[Extracted text]
((

At the end of the camp, Harry Young pulled me over and gave me a promotional copy of his new CD that wasn’t going to be released until later that year, October 2005. It was called “The Writing.” He told me I was the first person to attain a copy, even before the other members of His new band. I hugged Him tightly and tried to tell Him how much this meant to me, but I couldn’t say anything except that I was honored and grateful and thank you thank you thank you. I told Him I was the happiest I’d been since before I could remember. He probably thought I was flattering him. I probably was.
Before we left He told me He was excited to write a piece for the BHS Jazz Ensemble and that He’d be sure to give me a solo. He said He had some time after His tour to work on it and that maybe He could come out and conduct it at our spring concert at Yoshi’s. I was able to leave jazz camp assured it was not the last time I would ever see Him again.
I was already creating music before I was born.
My voice box was not developed yet, so I couldn’t sing. There was no air, so I couldn’t whistle. I could only pound on the walls around me. I would create intricate rhythms and complex arrangements in time signatures no one else could understand. I would pound hard to make a loud booming sound, an attempt to grab your attention. Or I could lightly tap the surface, a sound you could only hear if you were listening for it (I favored the loud music, or course).
There was always avant-garde jazz playing in the house as I was growing up. Music that was strange and modern was ordinary for me. This music was my caretaker. It read me stories as I fell sleep, helped me learn how to count, add, read, and write. I remember it teaching me to walk, striding alongside me, holding my hand, then letting me go when I could stand confidently on my own. In the home videos when I could finally walk without aid, an Al Harding composition watches in the background, whispering words of encouragement as I take tiny steps towards my mother, extolling my efforts as I collapse into her arms. The songs with simple melodies and complex rhythms became embedded in my subconscious and fundamental to my perception of reality.
When I was little, my favorite was a Harry Young album. It was entitled “Songs Celebrating Life,” though I didn’t know it then. I remember my father putting a CD in the CD tray and I would say, “Ooh! Dad, put on that CD with that tune that’s so cool!”
“You mean ‘Late Night Inspiration’ by Harry Young?”
“Yeah, that one!”
“Are you sure? We’ve listened to it so many times.”
“Please, Dad, please?”
And so we would listen again and I would internalize Harry Young’s unique style of world music blended with jazz.

))

[Short exercise] In the jazz memoir above, how would you render the sentence "There was always avant-garde jazz playing in the house as I was growing up." in Spanish?

[Stored records]

((

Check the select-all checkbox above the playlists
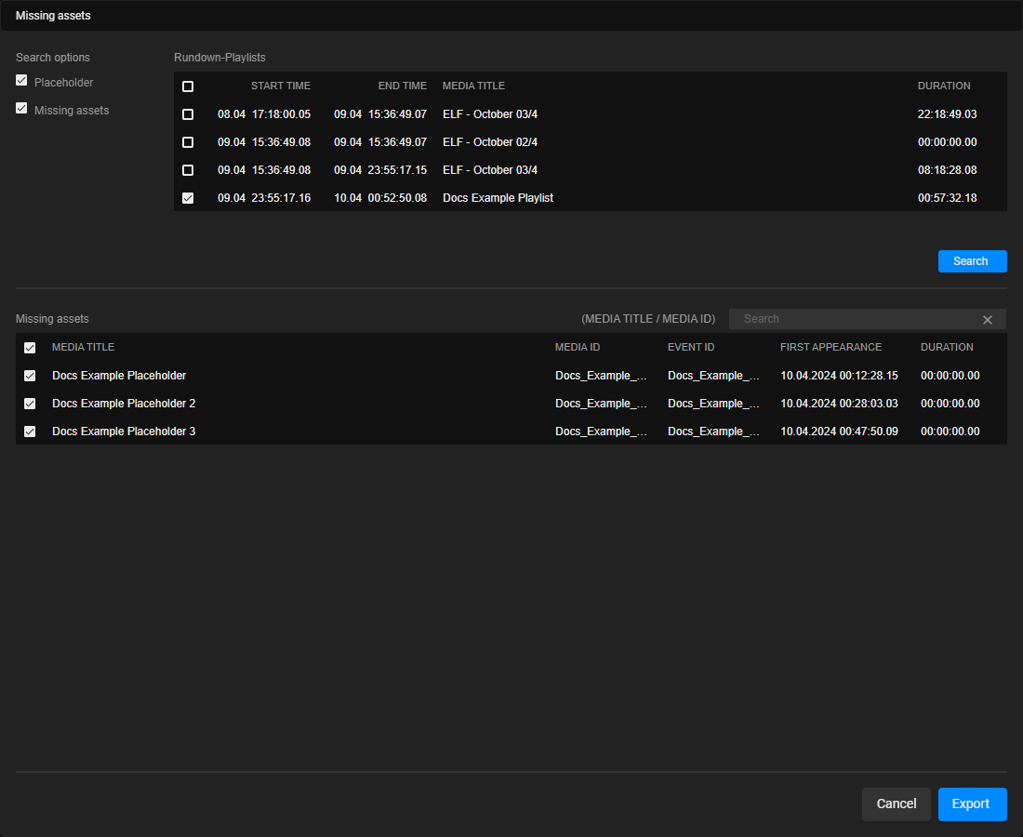This screenshot has width=1023, height=837. pyautogui.click(x=188, y=86)
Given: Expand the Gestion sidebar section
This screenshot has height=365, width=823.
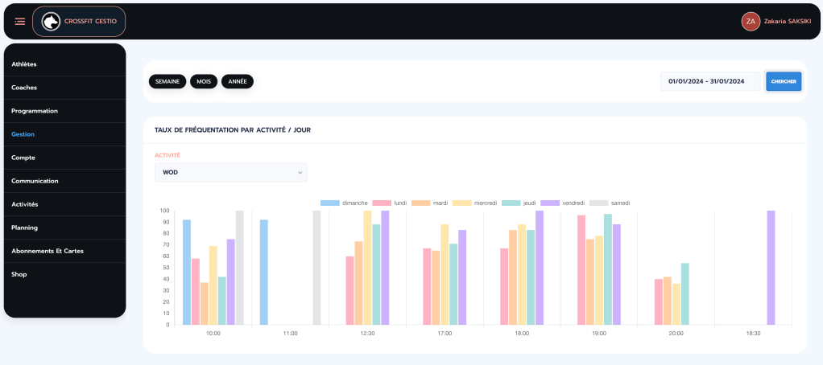Looking at the screenshot, I should coord(23,134).
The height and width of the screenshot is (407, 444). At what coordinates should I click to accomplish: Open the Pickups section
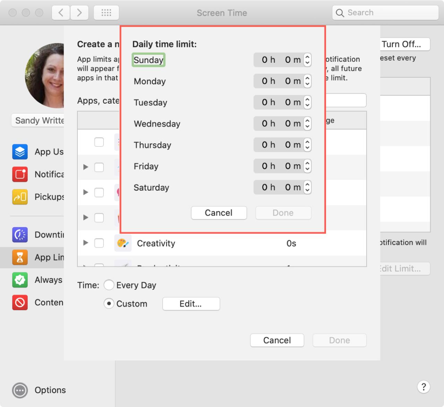click(20, 197)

))

[Result for this task] Siempre sonaba jazz de vanguardia en la casa mientras yo crecía.